Stored data entries

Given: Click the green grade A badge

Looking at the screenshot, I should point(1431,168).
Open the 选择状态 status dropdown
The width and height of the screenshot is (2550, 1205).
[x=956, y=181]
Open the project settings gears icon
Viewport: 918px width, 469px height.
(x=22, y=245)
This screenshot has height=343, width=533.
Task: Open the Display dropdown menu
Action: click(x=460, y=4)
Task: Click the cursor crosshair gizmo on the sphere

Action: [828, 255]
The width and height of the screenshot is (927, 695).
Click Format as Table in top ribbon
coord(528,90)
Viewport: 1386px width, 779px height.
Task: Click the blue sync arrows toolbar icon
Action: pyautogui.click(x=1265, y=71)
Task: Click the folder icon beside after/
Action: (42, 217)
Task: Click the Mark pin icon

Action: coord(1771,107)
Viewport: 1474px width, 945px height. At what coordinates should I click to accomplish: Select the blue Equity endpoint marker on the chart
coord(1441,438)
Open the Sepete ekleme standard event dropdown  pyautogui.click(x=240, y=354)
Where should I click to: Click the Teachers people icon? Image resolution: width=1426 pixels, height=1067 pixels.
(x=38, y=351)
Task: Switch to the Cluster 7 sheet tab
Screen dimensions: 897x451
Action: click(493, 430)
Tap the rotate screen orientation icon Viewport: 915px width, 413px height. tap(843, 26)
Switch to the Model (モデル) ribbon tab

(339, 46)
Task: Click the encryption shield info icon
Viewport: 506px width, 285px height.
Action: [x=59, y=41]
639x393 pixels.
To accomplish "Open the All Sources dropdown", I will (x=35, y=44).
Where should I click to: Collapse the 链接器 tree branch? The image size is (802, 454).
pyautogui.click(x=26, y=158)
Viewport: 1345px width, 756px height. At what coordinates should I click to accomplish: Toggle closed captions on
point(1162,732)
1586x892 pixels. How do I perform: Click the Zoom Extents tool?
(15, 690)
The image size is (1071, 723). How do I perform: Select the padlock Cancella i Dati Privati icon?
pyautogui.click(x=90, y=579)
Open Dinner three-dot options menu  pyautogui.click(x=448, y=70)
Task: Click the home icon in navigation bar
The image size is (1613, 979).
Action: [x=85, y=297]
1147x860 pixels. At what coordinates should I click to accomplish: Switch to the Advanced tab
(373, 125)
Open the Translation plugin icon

§ Required action: From the opening line of the data above through the line holding "Open Dinner three-dot", give every line again exactly as it stands.

§ Finished exercise:
Given: Click the green grade A badge

Looking at the screenshot, I should point(1431,168).
Open the 选择状态 status dropdown
The width and height of the screenshot is (2550, 1205).
[x=956, y=181]
Open the project settings gears icon
Viewport: 918px width, 469px height.
(x=22, y=245)
This screenshot has height=343, width=533.
Task: Open the Display dropdown menu
Action: click(x=460, y=4)
Task: Click the cursor crosshair gizmo on the sphere

Action: [828, 255]
The width and height of the screenshot is (927, 695).
Click Format as Table in top ribbon
coord(528,90)
Viewport: 1386px width, 779px height.
Task: Click the blue sync arrows toolbar icon
Action: pyautogui.click(x=1265, y=71)
Task: Click the folder icon beside after/
Action: (42, 217)
Task: Click the Mark pin icon

Action: coord(1771,107)
Viewport: 1474px width, 945px height. At what coordinates should I click to accomplish: Select the blue Equity endpoint marker on the chart
coord(1441,438)
Open the Sepete ekleme standard event dropdown  pyautogui.click(x=240, y=354)
Where should I click to: Click the Teachers people icon? Image resolution: width=1426 pixels, height=1067 pixels.
(x=38, y=351)
Task: Switch to the Cluster 7 sheet tab
Screen dimensions: 897x451
Action: click(493, 430)
Tap the rotate screen orientation icon Viewport: 915px width, 413px height. tap(843, 26)
Switch to the Model (モデル) ribbon tab

(339, 46)
Task: Click the encryption shield info icon
Viewport: 506px width, 285px height.
Action: [x=59, y=41]
639x393 pixels.
To accomplish "Open the All Sources dropdown", I will (x=35, y=44).
Where should I click to: Collapse the 链接器 tree branch? The image size is (802, 454).
pyautogui.click(x=26, y=158)
Viewport: 1345px width, 756px height. At what coordinates should I click to accomplish: Toggle closed captions on
point(1162,732)
1586x892 pixels. How do I perform: Click the Zoom Extents tool?
(15, 690)
The image size is (1071, 723). How do I perform: Select the padlock Cancella i Dati Privati icon?
pyautogui.click(x=90, y=579)
Open Dinner three-dot options menu  pyautogui.click(x=448, y=70)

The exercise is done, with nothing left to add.